SUPPLIED PASSAGE:

Post-Hoc Exploratory Analysis

• A post-hoc exploratory analysis evaluated the implications of synchronous vs metachronous metastatic stage in docetaxel naïve patients with mCRPC enrolled in the ACIS study. Among 972 patients, 432 had M0, 334 had M1, and 206 were unknown at diagnosis. Results indicated that metastatic stage at presentation had no association with OS in these patients and there was no statistically significant heterogeneity in efficacy of dual AR axis-targeted therapy based on synchronous vs metachronous presentation.³

Subgroup Analysis

• A subgroup analysis evaluated the efficacy and safety of patients aged ≥75 years or with visceral disease (liver, lung, and/or adrenal gland metastasis) enrolled in the ACIS study.^4,5
  • Among patients aged ≥75 years, the median treatment duration in the ERLEADA plus AAP compared with placebo plus AAP was 16.6 months and 15.6 months, respectively.

WORK TASK 1: How would you put this sentence from the ACIS study passage into Spanish: "Among 972 patients, 432 had M0, 334 had M1, and 206 were unknown at diagnosis."
WORK TASK 2: Can you carry on with the ACIS study passage, picking up right after its final sentence?

PROVIDED MATERIAL:
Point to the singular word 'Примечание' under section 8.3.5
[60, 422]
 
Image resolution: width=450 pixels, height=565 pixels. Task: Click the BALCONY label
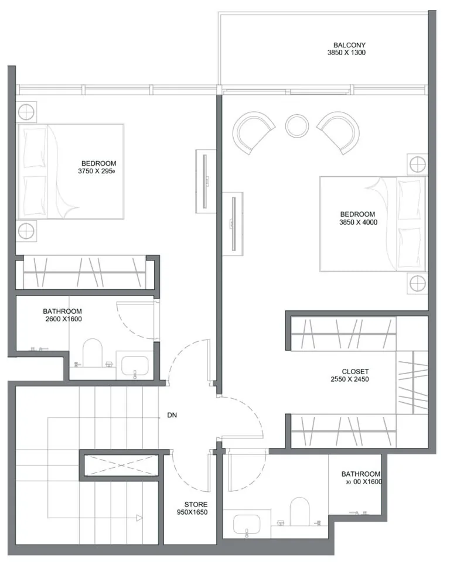click(x=349, y=45)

EXERCISE OUTPUT 1: Entre 972 pacientes, 432 tenían M0, 334 tenían M1 y en 206 el estadio era desconocido en el momento del diagnóstico.

EXERCISE OUTPUT 2:
  • Patients aged ≥75 years or with visceral disease in the ERLEADA plus AAP group had improved OS compared to patients in the placebo plus AAP group. The median rPFS in the ERLEADA plus AAP group among patients aged ≥75 years was 24.7 months vs 16.0 months in the placebo plus AAP group. Among patients with visceral disease, the median rPFS was 16.4 months and 8.3 months in the ERLEADA plus AAP and placebo plus AAP groups, respectively (Table: Efficacy Results in Patients Aged ≥75 Years or with Visceral Disease).
  • TEAEs were similar in patients aged ≥75 years, with visceral disease, and in the overall safety population, with fatigue, hypertension, falls and fractures, skin rash, and seizures higher in the ERLEADA plus AAP group than placebo plus AAP group. Hypertension was more frequent in patients aged ≥75 years (ERLEADA plus AAP, 31.7% vs placebo plus AAP, 17.6%). Additional safety data are summarized in the Table: Safety Results in Patients Aged ≥75 Years or with Visceral Disease.

Literature Search

A literature search of MEDLINE^®, Embase^®, BIOSIS Previews^®, and Derwent Drug File (and/or other resources, including internal/external databases) was conducted on 16 January 2025.